Thursday, August 29, 2013

It's a Penalty... It's a Tax... No! It's Shared Responsibility!




It’s a penalty… it’s a tax… No!  It’s Shared Responsibility!

Once a particular brand has become tainted, liberals will use a different term as a means to make their initiatives more palatable.  Obamacare is getting a makeover.  The Daily Caller reports:

The Internal Revenue Service’s (IRS) final rule on Obamacare’s individual mandate, released this week, uses the term “Shared Responsibility Payment” more than 50 times to describe the mandate’s non-compliance penalty, which the Supreme Court in 2012 defined as a tax.
The IRS also used the term “shared responsibility penalty” in the rule, which does not identify the individual mandate as a tax.
The 75-page rule published by the IRS, which is tasked with enforcing Obamacare as the law is fully implemented in 2014, is entitled “Shared Responsibility Payment for Not Maintaining Minimum Essential Coverage.”

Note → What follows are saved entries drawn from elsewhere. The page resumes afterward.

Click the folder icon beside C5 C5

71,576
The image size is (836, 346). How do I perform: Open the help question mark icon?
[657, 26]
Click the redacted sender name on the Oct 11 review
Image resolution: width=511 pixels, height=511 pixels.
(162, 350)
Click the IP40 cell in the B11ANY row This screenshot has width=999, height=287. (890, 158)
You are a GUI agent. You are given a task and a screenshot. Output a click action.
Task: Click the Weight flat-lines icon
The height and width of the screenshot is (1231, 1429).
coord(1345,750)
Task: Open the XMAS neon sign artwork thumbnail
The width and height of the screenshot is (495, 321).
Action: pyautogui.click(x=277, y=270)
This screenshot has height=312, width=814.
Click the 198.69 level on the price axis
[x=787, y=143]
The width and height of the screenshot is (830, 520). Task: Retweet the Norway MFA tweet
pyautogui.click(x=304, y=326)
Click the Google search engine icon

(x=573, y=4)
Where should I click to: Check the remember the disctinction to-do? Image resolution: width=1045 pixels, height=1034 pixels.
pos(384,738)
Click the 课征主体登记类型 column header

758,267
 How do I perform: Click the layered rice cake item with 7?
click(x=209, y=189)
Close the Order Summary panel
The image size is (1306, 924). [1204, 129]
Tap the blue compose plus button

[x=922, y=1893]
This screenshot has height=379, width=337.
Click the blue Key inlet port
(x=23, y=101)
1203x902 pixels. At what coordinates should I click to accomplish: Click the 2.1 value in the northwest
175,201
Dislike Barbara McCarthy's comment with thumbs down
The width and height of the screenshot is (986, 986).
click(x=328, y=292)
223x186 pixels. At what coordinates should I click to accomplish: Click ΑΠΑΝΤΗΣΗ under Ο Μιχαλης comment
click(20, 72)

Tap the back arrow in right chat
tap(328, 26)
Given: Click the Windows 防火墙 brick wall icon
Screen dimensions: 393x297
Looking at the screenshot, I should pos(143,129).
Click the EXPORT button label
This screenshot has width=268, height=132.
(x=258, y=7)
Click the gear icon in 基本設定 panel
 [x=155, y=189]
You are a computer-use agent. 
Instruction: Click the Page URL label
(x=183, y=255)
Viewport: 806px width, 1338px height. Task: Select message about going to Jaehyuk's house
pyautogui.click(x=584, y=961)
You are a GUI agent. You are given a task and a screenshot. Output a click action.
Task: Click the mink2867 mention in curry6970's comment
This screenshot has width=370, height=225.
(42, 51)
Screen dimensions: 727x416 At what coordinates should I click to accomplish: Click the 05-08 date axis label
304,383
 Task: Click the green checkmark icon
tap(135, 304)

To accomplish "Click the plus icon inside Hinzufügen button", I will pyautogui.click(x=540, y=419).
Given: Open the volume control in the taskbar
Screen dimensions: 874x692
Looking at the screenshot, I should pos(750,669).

F.A. Hayek wrote about the bastardization of the language.  Here is a foreward to his The Road to Serfdom:

FOREWARD TO THE 1956 AMERICAN PAPERBACK EDITION:

The fact that this book was originally written with only the British public in mind does not appear to have seriously affected its intelligibility for the American reader. But there is one point of phraseology which I ought to explain here to forestall any misunderstanding. I use throughout the term “liberal” in the original, nineteenth-century sense in which it is still current in Britain. In current American usage it often means very nearly the opposite of this. It has been part of the camouflage of leftish movements in this country, helped by the muddleheadedness of many who really believe in liberty, that “liberal” has come to mean the advocacy of almost every kind of government control. I am still puzzled why those in the United States who truly believe in liberty should not only have allowed the left to appropriate this almost indispensible term but should even have assisted by beginning to use it themselves as a term of opprobrium. This seems to be particularly regrettable because of the consequent tendency of many true liberals to describe themselves as conservatives.

He also wrote:

If one has not one’s self experienced this process, it is difficult to appreciate the magnitude of this change of the meaning of words, the confusion which it causes, and the barriers to any rational discussion which it creates. It has to be seen to be understood how, if one of two brothers embraces the new faith, after a short while he appears to speak a different language which makes any real communication between them impossible. And the confusion becomes worse because this change of meaning of the words describing political ideals is not a single event but a continuous process, a technique employed consciously or unconsciously to direct the people. Gradually, as this process continues, the whole language becomes despoiled, and words become empty shells deprived of any definite meaning, as capable of denoting one thing as its opposite and used solely for the emotional associations which still adhere to them.